>> Start Selection

I'm just givin' up the dream of impressing you with my wit and wisdom. So without further ado, I present:
Stories That Just Should Not Be Told.
This one time, I went to see the movie 'Titanic' in the theaters. It had just come out, and I went with my two "best friends" and our supervising mother. We had heard good things, people! It was an epic of epic proportions! Of course, at the time, I didn't know that I would totally be seeing Kate Winslet's b-o-o-b, or I would have rethought the whole experience. Anyhow, we are to the part where the boat is sinking. People are being cut in half on propellers and stuff, and being three teenage girls, we were all weeping. Not SOBBING. Weeping. Well. There was an annoying and yucky couple in front of us, obviously on a hot date (girl did not seem to realize boy had just seen Kate's jazongas). And while we were weeping, the man turned around to us and said "Could you three calm down? Because if you can't, I think you need to go stand in the back of the theater."
He turned back around proudly (apparently he doesn't mind seeing people cut in half over huge propellers) and the three of us simultaneously gave him a double hand signal to let him know of our disapproval.
I'm not proud of it.
I'm just stating the facts, ma'am.
And he deserved it, too.
You might be interested to know that when stupid nakey girl pried frozen love interest off plywood and drops him off into the ocean (goodbye, Jack) our friendly date girl wept. Copiously. But don't worry. We didn't say a word.
Sorry about that one, Mom.
Why did Kate want Leo to draw her like one of his french women? I've always wondered that.

>> End Selection
>> Start Material to process

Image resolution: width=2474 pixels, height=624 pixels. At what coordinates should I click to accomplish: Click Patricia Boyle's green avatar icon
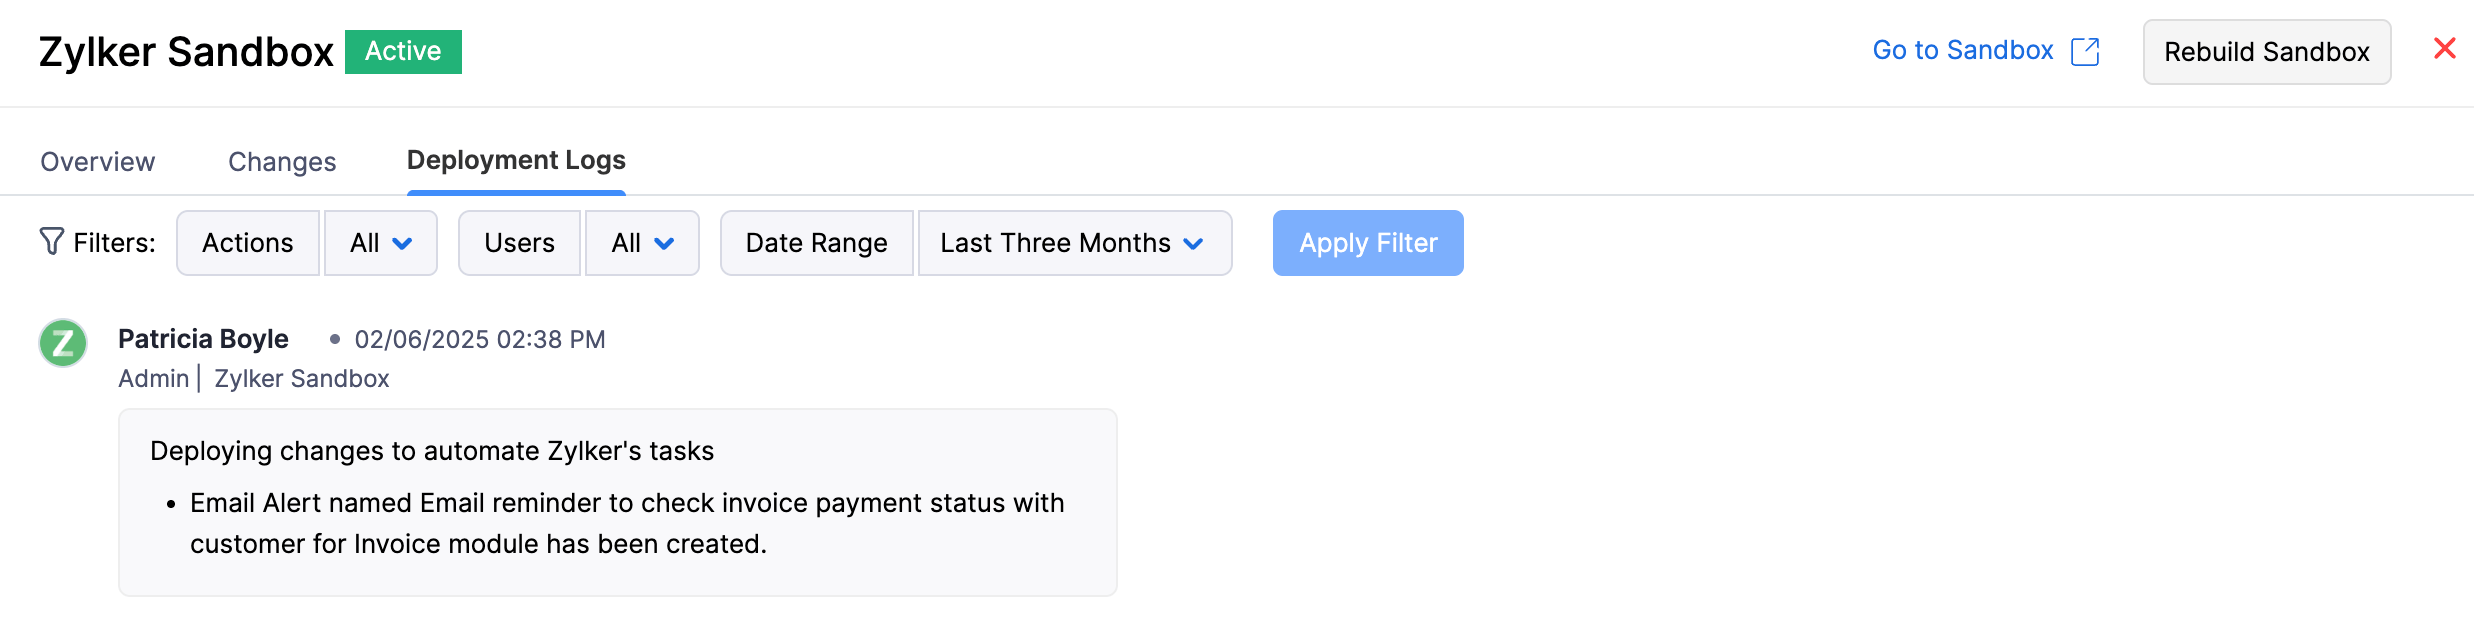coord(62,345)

>> End Material to process
>> Start Material to process

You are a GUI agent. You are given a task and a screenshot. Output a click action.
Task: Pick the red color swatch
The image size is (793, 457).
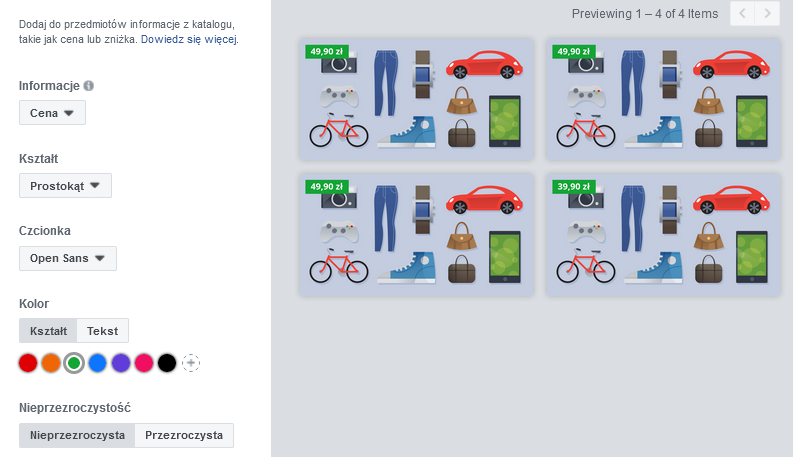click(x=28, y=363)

>> End Material to process

What this exercise asks:
• a. Write down the passage of the Titanic story word for word, starting at "He turned back" and ending at "say a word.".
• b. Pull out the lines of the records starting at the line that contains "Image resolution: width=2474" and ending at the line that contains "coord(62,345)", reproducing them verbatim but leaving out the pictures.
The text and the records were taken from unrelated sources.

Problem solutions:
• a.
He turned back around proudly (apparently he doesn't mind seeing people cut in half over huge propellers) and the three of us simultaneously gave him a double hand signal to let him know of our disapproval.
I'm not proud of it.
I'm just stating the facts, ma'am.
And he deserved it, too.
You might be interested to know that when stupid nakey girl pried frozen love interest off plywood and drops him off into the ocean (goodbye, Jack) our friendly date girl wept. Copiously. But don't worry. We didn't say a word.

• b.
Image resolution: width=2474 pixels, height=624 pixels. At what coordinates should I click to accomplish: Click Patricia Boyle's green avatar icon
coord(62,345)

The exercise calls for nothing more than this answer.